I’ve already had a discussion on my feeling on this, that the partisan rhetoric on both sides is heading us head long into this abyss. I get the point that there are a lot of the elements on the right that are more out of synch with reality. However, there are groups in the left equally out of synch with reality, which the right trout out as to why the left is delusional. Now I’m seeing posts and articles and pundits increasingly talking about the upcoming civil war.
And many more. How do we unring this bell, and return a more civil discourse (before real blood begins to be spilt)?
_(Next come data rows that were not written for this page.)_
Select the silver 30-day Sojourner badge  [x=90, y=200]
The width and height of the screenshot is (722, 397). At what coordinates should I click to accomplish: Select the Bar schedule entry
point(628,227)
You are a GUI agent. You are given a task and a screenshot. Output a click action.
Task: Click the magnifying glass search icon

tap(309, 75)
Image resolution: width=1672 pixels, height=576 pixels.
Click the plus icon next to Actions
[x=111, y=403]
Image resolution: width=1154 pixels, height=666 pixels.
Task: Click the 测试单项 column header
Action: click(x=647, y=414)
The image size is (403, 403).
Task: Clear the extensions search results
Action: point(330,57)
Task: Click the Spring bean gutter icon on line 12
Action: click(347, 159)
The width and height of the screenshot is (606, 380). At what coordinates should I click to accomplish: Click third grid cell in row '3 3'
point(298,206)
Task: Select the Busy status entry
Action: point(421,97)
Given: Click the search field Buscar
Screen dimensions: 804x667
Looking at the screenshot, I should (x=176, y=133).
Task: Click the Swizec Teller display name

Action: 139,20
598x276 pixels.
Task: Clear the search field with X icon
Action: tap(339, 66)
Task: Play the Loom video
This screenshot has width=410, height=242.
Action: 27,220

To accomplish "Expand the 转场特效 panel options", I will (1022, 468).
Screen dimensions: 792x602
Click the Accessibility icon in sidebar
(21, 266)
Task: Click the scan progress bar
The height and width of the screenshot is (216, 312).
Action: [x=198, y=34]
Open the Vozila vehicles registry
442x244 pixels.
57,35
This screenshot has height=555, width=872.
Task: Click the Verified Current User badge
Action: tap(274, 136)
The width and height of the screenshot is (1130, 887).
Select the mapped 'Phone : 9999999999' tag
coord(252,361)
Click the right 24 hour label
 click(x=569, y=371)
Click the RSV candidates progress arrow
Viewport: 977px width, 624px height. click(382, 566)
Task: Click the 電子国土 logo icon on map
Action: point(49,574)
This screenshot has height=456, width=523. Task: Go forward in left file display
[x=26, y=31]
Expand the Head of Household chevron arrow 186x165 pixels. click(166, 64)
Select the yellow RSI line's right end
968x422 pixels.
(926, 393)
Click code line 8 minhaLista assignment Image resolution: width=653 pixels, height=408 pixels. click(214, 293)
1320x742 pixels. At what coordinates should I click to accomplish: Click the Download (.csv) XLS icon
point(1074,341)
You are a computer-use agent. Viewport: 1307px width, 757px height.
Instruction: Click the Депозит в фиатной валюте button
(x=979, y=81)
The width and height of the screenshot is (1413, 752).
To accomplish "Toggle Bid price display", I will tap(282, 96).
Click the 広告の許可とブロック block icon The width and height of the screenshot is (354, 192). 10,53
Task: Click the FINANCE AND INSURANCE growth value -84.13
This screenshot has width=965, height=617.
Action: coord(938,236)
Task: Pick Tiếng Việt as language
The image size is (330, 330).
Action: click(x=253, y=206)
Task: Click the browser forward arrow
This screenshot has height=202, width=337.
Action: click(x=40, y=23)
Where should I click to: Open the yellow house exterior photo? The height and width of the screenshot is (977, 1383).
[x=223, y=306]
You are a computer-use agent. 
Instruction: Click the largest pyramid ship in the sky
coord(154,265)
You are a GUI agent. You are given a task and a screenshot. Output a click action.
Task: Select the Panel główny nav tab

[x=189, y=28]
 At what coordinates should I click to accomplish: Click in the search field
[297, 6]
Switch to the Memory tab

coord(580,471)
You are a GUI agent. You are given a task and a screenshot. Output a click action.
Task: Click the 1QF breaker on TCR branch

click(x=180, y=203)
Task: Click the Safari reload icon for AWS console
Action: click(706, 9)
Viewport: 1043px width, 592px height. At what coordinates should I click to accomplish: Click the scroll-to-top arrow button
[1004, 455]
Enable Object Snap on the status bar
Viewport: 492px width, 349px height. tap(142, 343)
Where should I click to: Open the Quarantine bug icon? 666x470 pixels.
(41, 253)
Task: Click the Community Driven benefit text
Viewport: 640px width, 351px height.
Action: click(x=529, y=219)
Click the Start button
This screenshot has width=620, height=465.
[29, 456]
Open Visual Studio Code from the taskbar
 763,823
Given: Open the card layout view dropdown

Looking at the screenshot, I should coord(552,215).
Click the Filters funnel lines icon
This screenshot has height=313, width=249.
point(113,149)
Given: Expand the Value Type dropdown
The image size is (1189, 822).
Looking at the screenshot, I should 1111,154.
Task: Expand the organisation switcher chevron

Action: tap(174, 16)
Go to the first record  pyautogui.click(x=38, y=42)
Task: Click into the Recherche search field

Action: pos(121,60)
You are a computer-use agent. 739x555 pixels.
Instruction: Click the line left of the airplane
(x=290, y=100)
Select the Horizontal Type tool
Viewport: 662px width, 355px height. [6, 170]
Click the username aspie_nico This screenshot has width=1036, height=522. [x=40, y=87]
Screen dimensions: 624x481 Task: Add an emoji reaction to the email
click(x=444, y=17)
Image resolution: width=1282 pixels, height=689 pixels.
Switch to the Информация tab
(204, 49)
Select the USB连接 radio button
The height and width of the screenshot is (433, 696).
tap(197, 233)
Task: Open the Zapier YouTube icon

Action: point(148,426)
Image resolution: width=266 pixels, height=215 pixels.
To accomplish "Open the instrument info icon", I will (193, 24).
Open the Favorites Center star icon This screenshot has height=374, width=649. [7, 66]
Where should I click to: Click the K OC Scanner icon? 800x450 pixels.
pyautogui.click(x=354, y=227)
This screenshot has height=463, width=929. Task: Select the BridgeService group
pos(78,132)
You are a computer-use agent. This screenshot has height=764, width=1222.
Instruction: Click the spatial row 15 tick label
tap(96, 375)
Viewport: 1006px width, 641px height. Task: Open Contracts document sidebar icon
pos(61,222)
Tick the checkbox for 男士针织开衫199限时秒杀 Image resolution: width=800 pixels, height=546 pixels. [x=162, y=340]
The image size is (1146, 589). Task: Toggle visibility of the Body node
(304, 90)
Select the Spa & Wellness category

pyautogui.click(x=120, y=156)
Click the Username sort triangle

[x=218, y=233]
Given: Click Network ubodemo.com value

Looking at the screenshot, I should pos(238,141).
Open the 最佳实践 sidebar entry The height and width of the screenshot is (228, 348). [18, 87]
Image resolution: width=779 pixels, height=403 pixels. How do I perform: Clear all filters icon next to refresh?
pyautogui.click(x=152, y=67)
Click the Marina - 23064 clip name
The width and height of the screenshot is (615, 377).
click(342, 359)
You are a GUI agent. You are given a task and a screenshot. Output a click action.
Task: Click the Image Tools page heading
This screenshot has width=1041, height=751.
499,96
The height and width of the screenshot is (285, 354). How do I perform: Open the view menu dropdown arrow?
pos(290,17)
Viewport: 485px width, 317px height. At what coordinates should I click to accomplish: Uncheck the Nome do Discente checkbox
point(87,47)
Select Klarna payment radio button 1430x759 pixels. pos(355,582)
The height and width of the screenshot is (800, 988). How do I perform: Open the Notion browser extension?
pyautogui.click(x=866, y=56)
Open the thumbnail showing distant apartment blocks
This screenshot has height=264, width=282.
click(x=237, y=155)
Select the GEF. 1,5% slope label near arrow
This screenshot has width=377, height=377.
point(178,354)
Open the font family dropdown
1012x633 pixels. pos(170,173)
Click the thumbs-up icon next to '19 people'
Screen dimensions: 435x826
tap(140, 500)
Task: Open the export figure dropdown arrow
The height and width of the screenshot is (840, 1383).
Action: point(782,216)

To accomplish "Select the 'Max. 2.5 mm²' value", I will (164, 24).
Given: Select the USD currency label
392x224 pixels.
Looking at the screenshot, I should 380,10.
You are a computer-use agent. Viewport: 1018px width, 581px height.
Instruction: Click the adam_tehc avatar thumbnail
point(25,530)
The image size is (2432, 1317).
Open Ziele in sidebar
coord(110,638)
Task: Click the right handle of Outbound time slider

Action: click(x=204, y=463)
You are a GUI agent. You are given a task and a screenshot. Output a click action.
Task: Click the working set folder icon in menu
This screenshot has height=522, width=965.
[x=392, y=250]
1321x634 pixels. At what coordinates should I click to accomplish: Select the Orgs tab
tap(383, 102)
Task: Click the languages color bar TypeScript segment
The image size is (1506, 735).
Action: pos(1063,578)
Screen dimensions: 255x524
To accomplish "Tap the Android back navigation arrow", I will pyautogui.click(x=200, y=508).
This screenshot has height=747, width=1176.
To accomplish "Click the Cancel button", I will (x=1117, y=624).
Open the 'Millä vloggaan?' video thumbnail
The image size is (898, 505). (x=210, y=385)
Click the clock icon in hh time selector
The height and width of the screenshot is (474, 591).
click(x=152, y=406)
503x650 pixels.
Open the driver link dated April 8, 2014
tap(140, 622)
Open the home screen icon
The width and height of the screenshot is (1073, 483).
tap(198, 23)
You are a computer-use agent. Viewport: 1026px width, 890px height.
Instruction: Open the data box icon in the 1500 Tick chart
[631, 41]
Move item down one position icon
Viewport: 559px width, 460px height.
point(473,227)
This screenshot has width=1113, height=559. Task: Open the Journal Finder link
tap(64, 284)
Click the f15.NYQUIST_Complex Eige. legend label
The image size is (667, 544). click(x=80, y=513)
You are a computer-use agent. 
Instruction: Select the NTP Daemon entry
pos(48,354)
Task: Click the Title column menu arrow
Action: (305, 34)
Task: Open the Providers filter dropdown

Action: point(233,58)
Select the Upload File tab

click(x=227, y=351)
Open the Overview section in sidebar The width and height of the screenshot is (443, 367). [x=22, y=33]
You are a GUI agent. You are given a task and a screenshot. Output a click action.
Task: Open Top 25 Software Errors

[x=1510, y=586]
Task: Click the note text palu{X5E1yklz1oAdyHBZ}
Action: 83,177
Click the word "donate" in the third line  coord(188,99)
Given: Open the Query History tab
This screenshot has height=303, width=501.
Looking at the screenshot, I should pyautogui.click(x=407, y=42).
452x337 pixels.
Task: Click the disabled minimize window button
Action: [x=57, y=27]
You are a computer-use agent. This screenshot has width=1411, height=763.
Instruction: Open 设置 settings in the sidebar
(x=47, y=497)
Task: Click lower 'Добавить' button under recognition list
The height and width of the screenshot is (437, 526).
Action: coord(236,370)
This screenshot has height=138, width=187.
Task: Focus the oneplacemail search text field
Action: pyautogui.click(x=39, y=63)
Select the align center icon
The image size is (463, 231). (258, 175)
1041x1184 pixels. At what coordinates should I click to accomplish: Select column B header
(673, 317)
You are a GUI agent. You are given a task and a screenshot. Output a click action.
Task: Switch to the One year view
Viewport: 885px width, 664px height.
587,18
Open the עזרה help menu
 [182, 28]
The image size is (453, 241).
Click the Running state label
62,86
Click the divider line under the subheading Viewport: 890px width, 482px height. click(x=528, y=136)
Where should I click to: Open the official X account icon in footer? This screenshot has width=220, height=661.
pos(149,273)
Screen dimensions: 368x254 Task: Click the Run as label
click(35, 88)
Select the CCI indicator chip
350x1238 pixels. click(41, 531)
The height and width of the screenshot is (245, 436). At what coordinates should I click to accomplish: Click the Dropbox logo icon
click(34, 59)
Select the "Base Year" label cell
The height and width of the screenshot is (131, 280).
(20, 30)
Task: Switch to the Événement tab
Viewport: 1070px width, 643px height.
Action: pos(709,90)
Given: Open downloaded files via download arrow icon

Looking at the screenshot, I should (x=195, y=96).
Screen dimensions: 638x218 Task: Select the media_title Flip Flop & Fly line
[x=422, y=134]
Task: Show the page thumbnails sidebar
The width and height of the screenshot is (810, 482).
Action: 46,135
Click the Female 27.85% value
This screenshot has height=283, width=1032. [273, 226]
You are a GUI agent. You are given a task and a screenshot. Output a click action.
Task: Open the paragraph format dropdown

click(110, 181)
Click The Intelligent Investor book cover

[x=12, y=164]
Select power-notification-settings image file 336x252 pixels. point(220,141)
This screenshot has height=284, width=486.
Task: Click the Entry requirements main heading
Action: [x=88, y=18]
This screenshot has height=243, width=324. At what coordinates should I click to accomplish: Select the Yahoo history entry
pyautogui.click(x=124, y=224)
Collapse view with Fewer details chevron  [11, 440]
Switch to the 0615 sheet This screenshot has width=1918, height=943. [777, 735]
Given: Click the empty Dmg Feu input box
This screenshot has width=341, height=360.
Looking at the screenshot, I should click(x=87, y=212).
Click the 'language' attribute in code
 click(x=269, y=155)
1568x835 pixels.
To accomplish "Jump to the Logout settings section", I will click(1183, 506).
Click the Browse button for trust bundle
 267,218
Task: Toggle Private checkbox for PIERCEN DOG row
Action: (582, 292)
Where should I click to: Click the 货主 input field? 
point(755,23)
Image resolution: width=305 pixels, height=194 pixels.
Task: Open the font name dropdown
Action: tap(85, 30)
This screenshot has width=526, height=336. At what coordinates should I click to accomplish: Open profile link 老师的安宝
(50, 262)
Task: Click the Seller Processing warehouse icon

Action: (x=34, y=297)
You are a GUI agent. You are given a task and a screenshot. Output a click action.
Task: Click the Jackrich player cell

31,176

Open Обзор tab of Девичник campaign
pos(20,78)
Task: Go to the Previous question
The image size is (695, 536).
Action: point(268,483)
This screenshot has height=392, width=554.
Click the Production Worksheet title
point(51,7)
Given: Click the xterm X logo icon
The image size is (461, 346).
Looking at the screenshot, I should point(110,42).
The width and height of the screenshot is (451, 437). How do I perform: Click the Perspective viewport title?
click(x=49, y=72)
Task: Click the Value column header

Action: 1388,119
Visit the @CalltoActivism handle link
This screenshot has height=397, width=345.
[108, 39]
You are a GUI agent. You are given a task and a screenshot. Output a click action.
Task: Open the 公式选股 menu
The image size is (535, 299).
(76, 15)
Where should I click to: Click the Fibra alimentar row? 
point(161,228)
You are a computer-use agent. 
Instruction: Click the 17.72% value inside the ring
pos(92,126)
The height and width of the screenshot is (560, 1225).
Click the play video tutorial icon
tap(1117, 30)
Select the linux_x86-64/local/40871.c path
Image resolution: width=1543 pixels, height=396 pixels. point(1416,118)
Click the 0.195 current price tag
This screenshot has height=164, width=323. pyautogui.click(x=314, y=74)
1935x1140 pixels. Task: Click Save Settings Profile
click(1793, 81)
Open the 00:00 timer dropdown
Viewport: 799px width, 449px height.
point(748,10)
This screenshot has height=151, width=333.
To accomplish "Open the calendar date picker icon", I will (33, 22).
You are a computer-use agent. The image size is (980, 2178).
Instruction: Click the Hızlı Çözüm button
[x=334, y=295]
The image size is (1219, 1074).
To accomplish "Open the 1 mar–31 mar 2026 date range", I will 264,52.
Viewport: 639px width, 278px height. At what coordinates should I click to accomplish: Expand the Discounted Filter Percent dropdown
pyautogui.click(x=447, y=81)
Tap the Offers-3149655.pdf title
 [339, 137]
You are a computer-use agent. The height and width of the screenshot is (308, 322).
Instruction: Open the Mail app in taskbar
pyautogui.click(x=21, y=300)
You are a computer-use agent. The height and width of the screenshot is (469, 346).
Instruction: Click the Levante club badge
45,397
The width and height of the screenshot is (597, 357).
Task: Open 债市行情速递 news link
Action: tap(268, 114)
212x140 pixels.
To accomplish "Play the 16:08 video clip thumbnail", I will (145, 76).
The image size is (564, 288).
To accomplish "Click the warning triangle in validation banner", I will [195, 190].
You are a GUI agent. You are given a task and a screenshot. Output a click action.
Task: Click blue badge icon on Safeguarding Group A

Yes, John Brown’s raid on Harper’s Ferry and turning away the Press Secretary from a restaurant all definitely deserve to be fitted with the same amount of gravitas in our national narratives.
We will never have Civil War 2.0. A civil war requires two armies operating in distinct regions, which isn’t going to happen.
It’s far more likely that widespread political unrest will manifest as worsening sporadic violence / domestic terrorism, similar to IRA-era Northern Ireland or Red Brigade-era Italy. When will that start? I think it already has.
Maybe another way to think about it is: what happens next? We’re already seeing massive, massive polarization, but usually just online. But what if this becomes commonplace in real life? What if it’s not just members of the administration who aren’t being served in certain restaurants, but anyone who admits to voting one way or the other?
Northern Ireland, during the troubles and probably still in certain parts of the country, had plenty of unionist pubs and republican pubs, and you went in one and not the other. Is America trending that way? It seems a stretch, doesn’t it? And yet…
Look, if you’re gonna split the Midwest then you need to keep Minnesota, Wisconsin, Illinois, and Michigan as a group, send the rest off on their own. If we do this, do it right which means ‘fuck off Indiana’.
Jersey and Pennsylvania are two very different places. The only way they would join together is because the mob in Jersey made them an offer they couldn’t refuse.
Did you read that Ezra Klein interview? It was ranging and nuanced and in-depth. I think you’ve completely undermined your argument by posting it:
We are living through a period of intense change. One thing it should require of us is humility about knowing what’s going on it. I really do not feel like I have a sure-footed sense of all of, but another thing I know this trite, but I do think one of the problems, one of the places, a worse version of the identity gets called up, and this is something where I do criticize some of the left for, that we do not have good structures right now for listening to things generously, and hearing when somebody is afraid if we don’t already like them.
A lot of times when people are afraid you wanna dismiss it, particularly be if you feel like they are the one … There is something here. There is a lot of … You’ve talked before on my podcast about how powerful a political motion shame is. I’ve been thinking a lot about how powerful an emotion fear is and it sounds like your conversation with Cooper touched on this, we are gonna have to figure out ways, particularly in social media platforms, that do not allow for a lot of nuance of navigating each other’s fear a lot better but I don’t know what they are.